To double-check the legitimacy of comparing vibrations between lips and fingers, the researchers performed a third experiment in which eight volunteers were asked to compare the vibration frequencies of stimuli applied to first their lips and then their fingers, with a 1.5-s delay in between. Volunteers were most sensitive to convergence at a slightly lower frequency than that identified in the second experiment (46.4 Hz vs. 50.0 Hz). However, these two values are quite close, and the results clearly show that people are capable of relating sensations between fingers and mouths--suggesting that the researchers had come up with a suitable method for estimating pepper vibration frequencies.

In the final portion of the study, volunteers were exposed to both the mechanical and pepper stimuli sequentially. Because nerves need to "reset" between stimulus events, the second stimulus should have a lesser effect than the first--but only if both stimuli are activating the same set of nerves. After being exposed to an initial "adaptation stimulus" to their lips, volunteers were treated again with either a mechanical vibration or a pepper swab. A mechanical vibration was then applied to their fingers, and volunteers were asked to report on whether the frequency of this stimulus was higher or lower than that on their lips. As expected, volunteers had difficulty pinpointing the frequency of the second treatment, indicating that their nerves were still recovering from the adaptation stimulus. This was true regardless of whether the second treatment was a mechanical vibration or a pepper swab. In other words, both types of stimuli probably activate the same nerves.

(Hydroxy alpha sanshool, the compound responsible for the tingling sensation caused by Szechuan pepper. Gourmands might consider adding this chemical to their dishes in order to change the perception of other flavors, or to help diners experience food both chemically and mechanically. Image courtesy of Wikimedia.)
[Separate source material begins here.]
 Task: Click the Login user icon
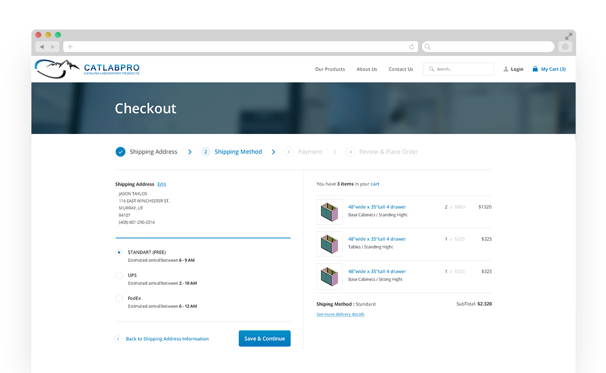[505, 69]
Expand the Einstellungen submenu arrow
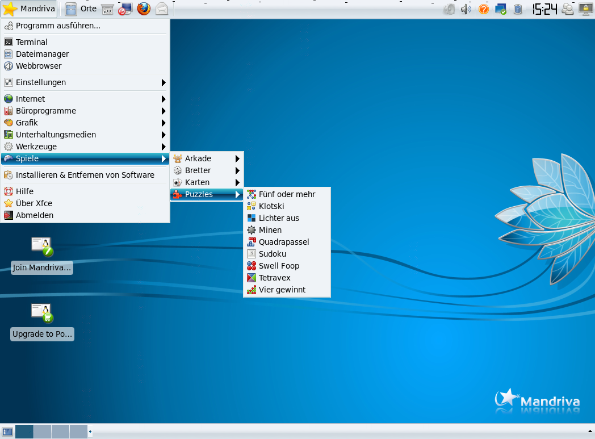This screenshot has width=595, height=439. [163, 82]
Taken together, results from the four experiments strongly suggest that the "light-touch" RA1 nerves are responsible for creating the tingling sensation that results from eating Szechuan pepper. Although sanshool is known to activate at least four other types of nerve fibers, a variety of factors--including the locations of those fibers and the types of sensation that sanshool produces when interacting with them--suggest that RA1 nerves are the most important player in producing a response to pepper-laden foods.

The authors suggest that these results may help us better understand the "pins and needles" sensations that are associated with some injuries and neural abnormalities. On a more fun note, however, they also point out that their findings may be of interest to gastronomists interested in enhancing their eating experiences. Szechuan pepper may not be the only food that influences taste by mimicking touch; we should be on the lookout for others that might similarly spice up our meals, both literally and figuratively. Further, because of the simultaneous chemical and mechanical effects of Szechuan peppers, chefs may be able to alter other flavors--or diners' perceptions of them--by adding sanshool to their culinary creations.

Hagura, N., Barber, H., and Haggard, P. 2013. Food vibrations: Asian spice sets lips trembling. Proceedings of the Royal Society B 280(1770): online advance publication.